Your task is to repeat exactly the lines below between the line holding "Given: Select the Change/Display" and the line holding "You are a computer-use agent. The height", inclusive, and only those.

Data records

__________

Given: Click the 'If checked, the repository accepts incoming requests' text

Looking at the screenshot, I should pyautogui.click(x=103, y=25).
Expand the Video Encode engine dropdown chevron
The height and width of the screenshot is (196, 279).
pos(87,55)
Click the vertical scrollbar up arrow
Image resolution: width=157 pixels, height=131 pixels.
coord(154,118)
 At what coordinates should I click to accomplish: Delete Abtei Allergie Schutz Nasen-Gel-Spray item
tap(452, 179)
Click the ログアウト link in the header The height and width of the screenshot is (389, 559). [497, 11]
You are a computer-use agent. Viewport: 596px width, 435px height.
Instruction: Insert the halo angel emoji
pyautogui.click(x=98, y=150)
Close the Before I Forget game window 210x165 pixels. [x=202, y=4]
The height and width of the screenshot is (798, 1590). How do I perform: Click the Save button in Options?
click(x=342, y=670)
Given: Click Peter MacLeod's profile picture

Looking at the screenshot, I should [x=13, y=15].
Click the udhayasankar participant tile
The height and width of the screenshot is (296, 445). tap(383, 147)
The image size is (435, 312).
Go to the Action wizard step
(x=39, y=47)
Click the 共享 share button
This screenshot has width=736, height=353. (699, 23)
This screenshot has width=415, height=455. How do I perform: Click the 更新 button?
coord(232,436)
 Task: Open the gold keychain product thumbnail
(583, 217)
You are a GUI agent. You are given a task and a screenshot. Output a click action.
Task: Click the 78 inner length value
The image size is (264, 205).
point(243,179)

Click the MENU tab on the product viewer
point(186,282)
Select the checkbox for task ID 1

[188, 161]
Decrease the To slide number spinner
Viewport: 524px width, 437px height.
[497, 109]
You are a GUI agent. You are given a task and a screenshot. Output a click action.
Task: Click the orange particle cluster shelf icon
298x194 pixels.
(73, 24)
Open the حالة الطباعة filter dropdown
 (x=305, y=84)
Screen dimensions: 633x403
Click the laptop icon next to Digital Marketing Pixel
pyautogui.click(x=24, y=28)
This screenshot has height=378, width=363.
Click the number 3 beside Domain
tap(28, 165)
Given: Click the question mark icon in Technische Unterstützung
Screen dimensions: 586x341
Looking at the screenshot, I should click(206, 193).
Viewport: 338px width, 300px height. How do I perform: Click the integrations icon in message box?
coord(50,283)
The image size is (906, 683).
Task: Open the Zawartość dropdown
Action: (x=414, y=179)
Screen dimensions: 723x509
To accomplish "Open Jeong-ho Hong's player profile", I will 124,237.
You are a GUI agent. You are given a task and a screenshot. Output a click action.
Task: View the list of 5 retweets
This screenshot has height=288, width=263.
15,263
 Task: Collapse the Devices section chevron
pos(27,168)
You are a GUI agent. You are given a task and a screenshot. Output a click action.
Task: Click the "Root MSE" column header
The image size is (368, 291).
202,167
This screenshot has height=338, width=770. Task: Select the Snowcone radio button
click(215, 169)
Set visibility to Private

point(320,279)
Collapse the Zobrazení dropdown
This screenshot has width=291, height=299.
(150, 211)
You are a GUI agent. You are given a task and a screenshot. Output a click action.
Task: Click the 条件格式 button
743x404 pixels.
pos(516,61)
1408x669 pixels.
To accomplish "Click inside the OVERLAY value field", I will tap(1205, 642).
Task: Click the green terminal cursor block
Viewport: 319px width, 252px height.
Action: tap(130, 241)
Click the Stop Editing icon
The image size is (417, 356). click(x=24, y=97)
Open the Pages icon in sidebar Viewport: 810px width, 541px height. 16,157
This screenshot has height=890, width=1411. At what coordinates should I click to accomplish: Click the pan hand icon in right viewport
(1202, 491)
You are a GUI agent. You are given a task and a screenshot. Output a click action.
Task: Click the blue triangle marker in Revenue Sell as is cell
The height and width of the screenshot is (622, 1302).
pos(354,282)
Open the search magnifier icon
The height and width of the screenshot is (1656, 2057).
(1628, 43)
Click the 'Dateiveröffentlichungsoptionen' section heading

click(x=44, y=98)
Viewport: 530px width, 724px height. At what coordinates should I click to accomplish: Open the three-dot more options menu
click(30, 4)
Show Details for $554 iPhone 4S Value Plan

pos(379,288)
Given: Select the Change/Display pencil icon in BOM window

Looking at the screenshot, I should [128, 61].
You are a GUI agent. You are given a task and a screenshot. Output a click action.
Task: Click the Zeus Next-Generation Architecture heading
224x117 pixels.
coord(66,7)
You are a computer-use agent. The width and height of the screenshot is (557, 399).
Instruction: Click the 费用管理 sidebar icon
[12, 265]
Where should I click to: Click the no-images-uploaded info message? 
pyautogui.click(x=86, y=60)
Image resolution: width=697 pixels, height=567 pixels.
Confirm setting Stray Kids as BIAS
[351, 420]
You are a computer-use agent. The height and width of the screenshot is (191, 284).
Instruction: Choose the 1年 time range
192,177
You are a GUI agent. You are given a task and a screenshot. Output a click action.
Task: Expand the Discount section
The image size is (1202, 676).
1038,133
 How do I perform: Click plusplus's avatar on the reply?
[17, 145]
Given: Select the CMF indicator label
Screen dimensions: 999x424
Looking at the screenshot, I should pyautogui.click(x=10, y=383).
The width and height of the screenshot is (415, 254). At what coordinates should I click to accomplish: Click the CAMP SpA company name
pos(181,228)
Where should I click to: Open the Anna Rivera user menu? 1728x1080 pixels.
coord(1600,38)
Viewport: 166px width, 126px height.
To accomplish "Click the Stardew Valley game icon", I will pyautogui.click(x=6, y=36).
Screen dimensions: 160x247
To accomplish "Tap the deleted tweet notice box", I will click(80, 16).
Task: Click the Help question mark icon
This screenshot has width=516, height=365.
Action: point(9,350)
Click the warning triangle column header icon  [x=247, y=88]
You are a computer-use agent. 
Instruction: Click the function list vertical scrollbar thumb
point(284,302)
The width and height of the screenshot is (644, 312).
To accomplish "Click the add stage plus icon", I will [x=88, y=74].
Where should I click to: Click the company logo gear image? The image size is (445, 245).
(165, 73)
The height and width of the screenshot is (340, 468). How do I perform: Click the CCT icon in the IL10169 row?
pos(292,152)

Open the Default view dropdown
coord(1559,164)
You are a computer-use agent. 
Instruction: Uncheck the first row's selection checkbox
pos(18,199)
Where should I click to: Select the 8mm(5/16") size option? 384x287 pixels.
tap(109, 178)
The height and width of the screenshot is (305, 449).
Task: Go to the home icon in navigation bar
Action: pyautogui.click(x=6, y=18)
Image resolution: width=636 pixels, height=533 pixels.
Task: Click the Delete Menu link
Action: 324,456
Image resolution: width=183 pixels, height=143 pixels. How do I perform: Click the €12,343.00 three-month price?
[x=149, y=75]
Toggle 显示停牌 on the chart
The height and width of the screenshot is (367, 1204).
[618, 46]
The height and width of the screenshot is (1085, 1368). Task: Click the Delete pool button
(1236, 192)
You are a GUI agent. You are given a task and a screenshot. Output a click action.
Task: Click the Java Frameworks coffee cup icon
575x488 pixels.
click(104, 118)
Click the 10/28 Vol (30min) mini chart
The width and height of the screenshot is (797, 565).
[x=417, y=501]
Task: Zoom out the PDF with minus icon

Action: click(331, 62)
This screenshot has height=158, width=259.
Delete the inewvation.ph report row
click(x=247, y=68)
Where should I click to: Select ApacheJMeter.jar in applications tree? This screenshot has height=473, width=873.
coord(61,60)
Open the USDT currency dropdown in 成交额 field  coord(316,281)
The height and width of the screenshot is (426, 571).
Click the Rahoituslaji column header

__________

■ OUTPUT OF THE EXERCISE:
Given: Select the Change/Display pencil icon in BOM window

Looking at the screenshot, I should [128, 61].
You are a GUI agent. You are given a task and a screenshot. Output a click action.
Task: Click the Zeus Next-Generation Architecture heading
224x117 pixels.
coord(66,7)
You are a computer-use agent. The width and height of the screenshot is (557, 399).
Instruction: Click the 费用管理 sidebar icon
[12, 265]
Where should I click to: Click the no-images-uploaded info message? 
pyautogui.click(x=86, y=60)
Image resolution: width=697 pixels, height=567 pixels.
Confirm setting Stray Kids as BIAS
[351, 420]
You are a computer-use agent. The height and width of the screenshot is (191, 284).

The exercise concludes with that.